43. My Diary from the Edge of the World by Jodi Lynn Anderson

I picked this up at a book sale because it reminded me of The Valley of Steel in the way it weirds America. 12-year-old Gracie and her family pack into a Winnebago and head west across a land of dragons and sasquatches in hopes of staving off her younger brother’s death. A heartbreaking final twist brings young readers face to face with things they’re only just ready to deal with, but the story leading up to it is fairly slight.

42. How to Talk to Girls at Parties by Neil Gaiman

A short but fascinating graphic story about two guys trying to chat up girls who may or may not be a hive mind of omnipotent extraterrestrials. Or something. You know what, I’ve got no idea what happens in this comic, but I’m still thinking about it.

41. The Winter Fox by Timothy Knappman

I know what you’re asking: “Sam, did you read an entire children’s picture book in a store, just so your total number of books for the year could be a square number?” The answer is yes. I did do that. Someone stop me, I’m an absolute madman.

40. The Clockwork Raven by Samuel Chapman

Fuck you, it counts.

39. Five Weeks in a Balloon by Jules Verne

The second of three Verne books on my list this year, telling the story of three Europeans crossing the interior of Africa using technology that was cutting edge at the time. Rated higher than Journey to the Center of the Earth because it tells a more exciting story along similar beats, but rated lower than Around the World in Eighty Days because…well…”slightly less racist than it sounds” isn’t exactly the highest praise.

38. Sandman: Dream Country by Neil Gaiman

Gaiman’s comics are back, this time featuring a tetralogy of tales: a captive muse gets her revenge, cats attempt to take over the world, Shakespeare performs for an audience of Fair Folk, and an obscure superhero seeks her chance to die. Again, nothing at this point is bad, and there are worse criticisms than “doesn’t offer anything but a spectacular creepy atmosphere and wicked good artwork,” but something’s gotta be number 38.

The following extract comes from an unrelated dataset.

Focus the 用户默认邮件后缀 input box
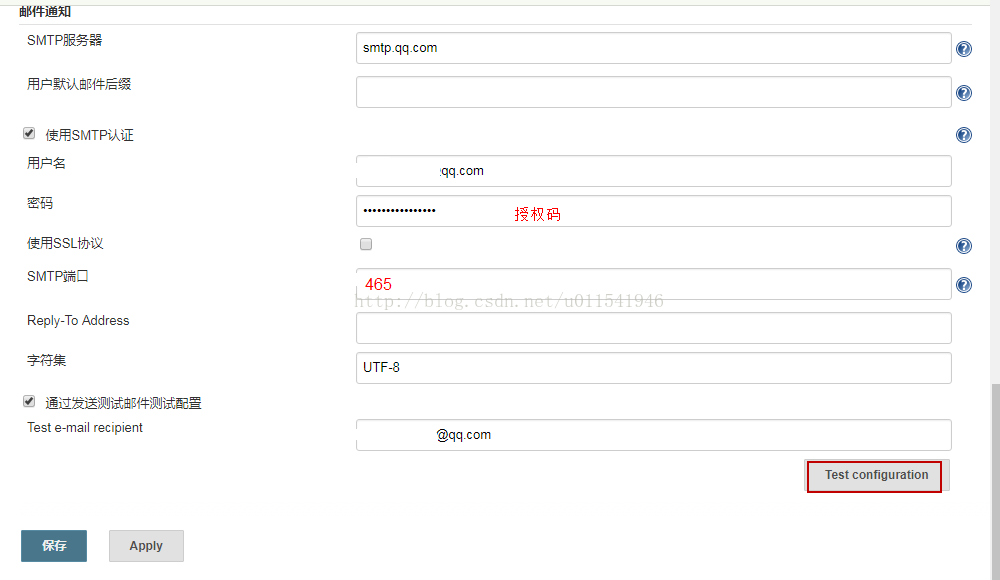[x=650, y=91]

37. Last Hours on Everest by Graham Hoyland

I have been a junkie for stories of old-timey men freezing to death since before I could read. Hoyland, who has summited the world’s highest mountain eight times, tells a story of the enduring mystery and allure of the disappearance of George Mallory and Sandy Irvine, while at the same time attempting the definitive summary of the evidence in that case. Through recreations, research, and interviews, Hoyland tries to figure out whether the two made the summit before their fatal accident, thus claiming the title of first climbers from Edmund Hillary and Tenzing Norgay.

It’s a riveting and personal tale that only loses some ranks for dragging when Hoyland is off the mountain and sifting through clues. Gains some ranks back for relating that George Mallory was apparently possessed of a monumental hotness that overrode sexual orientation, sort of the Idris Elba of his day.

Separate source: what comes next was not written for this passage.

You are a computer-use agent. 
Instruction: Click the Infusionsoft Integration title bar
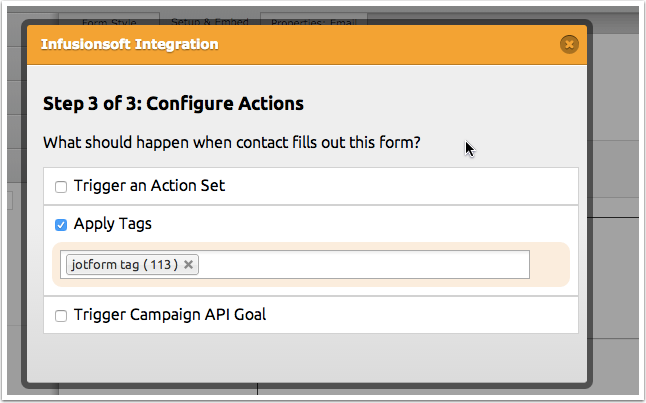coord(307,45)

36-31: Scott Pilgrim series by Bryan Lee O’Malley (Scott Pilgrim’s Precious Little Life, Scott Pilgrim vs. the World, Scott Pilgrim and the Infinite Sadness, Scott Pilgrim Gets it Together, Scott Pilgrim vs. the Universe, Scott Pilgrim’s Finest Hour)

Having read the six comics that inspired one of my favorite movies, I can officially join the ranks of the insufferable book-was-better crowd. The thing is, though, it is better, and admitting that doesn’t have to diminish Edgar Wright’s film. Scott Pilgrim and Ramona Flowers actually seem to enjoy each other’s company, minor characters are expanded on, and the brilliance of O’Malley’s tale of millenial angst shines through.

None of these characters really have any problems. They’re aimless, sure, and they don’t have that much money, and some of them are gay, but that’s not much of an issue in urban Canada. And yet the emotions they do feel are so real to them that they can only be expressed by means of choreographed kung-fu battles–compared by Wright to musical numbers in the way they straddle reality and fantasy. Scott and his friends are no saints, but they explain better than anyone today why things that don’t matter can matter so much.

30. The Art of War by Sun Tzu

2017 being my Chinese phase, it was inevitable that I’d get around to this sooner or later. Let’s get one thing clear: it is not a management training handbook. It is not about business or relationships. It is about leading soldiers in the Warring States Period of pre-Imperial China. If you are treating your employees the way you’d treat the marauding troops of the Duke of Qi, something in your management style is fucked up harder than Sun Tzu can repair.

29. Selected Poems by Robinson Jeffers

Last November, I had the chance to visit Jeffers’s house in Carmel, near Big Sur south of Monterey Bay. I gazed at the tower where he wrote his poems, then went to the edge of the surf and read “The Torch-Bearers’ Race,” his meditation on the progress of civilization. The poem was utterly of the land, rocks writ into words.

Jeffers was an anachronism in his day: while Kerouac and Ginsburg were protesting the hypocrisies of the 1950s, he alone attempted to get to the root of modern ennui. He also wrote lengthy allegorical poems wherein a woman named California wants to have sex with a horse, but that’s the beauty–he is not about subtlety. The cliffs of Big Sur are not subtle. Why shouldn’t poetry be as big as the world? Why should we not shout at the impenetrable walls of civilization, rather than grumble under our breath like the beat poets (Gary Snyder excepted) preferred to do? Why shouldn’t we collectively rediscover Jeffers in 2018? Let’s make it happen.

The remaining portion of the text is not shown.